• EXERCISE PROMPT
Report every line from the following entries that contains the string "computer".

[Pixel coordinate grounding data]
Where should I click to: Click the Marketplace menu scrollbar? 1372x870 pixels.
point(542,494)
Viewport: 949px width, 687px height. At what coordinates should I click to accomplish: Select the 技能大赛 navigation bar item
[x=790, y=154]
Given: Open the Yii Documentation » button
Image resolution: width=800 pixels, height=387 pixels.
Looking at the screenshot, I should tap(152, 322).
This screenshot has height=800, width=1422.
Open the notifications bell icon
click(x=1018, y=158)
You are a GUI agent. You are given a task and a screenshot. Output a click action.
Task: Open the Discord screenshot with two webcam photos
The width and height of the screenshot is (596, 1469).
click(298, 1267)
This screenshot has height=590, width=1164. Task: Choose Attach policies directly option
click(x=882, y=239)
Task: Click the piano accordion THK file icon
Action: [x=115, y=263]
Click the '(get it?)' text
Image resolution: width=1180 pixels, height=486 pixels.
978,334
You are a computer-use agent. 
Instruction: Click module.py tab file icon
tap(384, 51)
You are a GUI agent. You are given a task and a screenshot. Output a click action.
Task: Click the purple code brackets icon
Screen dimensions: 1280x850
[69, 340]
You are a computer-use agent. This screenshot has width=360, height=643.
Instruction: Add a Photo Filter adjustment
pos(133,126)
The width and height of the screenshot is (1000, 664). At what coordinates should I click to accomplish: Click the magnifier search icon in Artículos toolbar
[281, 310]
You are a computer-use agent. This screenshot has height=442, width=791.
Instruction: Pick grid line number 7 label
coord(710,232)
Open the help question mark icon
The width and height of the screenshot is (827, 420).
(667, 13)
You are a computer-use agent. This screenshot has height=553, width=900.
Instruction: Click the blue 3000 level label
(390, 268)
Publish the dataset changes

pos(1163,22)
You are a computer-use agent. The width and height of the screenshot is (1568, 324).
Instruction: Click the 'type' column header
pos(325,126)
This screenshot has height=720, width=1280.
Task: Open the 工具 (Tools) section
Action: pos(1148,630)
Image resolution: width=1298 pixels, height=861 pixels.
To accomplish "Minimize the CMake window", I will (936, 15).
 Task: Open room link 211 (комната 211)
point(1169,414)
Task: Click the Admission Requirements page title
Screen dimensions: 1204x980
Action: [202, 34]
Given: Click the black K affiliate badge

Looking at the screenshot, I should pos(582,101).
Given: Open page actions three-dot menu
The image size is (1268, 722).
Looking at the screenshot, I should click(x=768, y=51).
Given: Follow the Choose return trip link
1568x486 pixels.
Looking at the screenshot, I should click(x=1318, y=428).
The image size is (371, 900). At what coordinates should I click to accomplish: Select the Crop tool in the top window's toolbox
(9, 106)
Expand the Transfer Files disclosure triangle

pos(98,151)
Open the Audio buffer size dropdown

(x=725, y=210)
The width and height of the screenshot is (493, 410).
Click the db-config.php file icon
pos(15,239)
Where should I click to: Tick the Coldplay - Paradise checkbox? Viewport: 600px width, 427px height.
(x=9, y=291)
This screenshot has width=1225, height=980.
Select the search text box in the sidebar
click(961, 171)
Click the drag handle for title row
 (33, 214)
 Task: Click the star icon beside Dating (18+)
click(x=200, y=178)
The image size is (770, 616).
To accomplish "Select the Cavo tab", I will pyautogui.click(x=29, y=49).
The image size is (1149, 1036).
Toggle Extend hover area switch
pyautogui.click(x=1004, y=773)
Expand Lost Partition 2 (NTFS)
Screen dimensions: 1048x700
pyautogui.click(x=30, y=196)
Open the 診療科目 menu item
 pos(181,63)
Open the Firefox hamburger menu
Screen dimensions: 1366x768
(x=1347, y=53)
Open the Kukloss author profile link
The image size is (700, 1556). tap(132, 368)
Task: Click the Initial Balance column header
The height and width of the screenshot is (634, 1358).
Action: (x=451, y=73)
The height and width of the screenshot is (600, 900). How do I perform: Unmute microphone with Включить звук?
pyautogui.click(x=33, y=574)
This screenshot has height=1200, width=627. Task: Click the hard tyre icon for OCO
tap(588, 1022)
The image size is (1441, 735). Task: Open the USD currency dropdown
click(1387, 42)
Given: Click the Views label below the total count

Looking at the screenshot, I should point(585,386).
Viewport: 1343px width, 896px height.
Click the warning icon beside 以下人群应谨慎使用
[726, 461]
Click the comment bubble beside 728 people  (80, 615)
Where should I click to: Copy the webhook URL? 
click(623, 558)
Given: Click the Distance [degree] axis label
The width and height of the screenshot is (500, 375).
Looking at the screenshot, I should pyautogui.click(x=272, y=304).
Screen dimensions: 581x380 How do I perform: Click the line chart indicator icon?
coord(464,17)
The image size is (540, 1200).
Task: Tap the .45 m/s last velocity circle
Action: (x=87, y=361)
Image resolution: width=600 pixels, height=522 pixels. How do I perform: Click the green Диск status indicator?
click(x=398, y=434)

• ANSWER SECTION
You are a computer-use agent. 
You are a computer-use agent. This screenshot has width=360, height=643.
You are a computer-use agent. This screenshot has height=442, width=791.
You are a computer-use agent. This screenshot has height=553, width=900.
You are a computer-use agent. The width and height of the screenshot is (1568, 324).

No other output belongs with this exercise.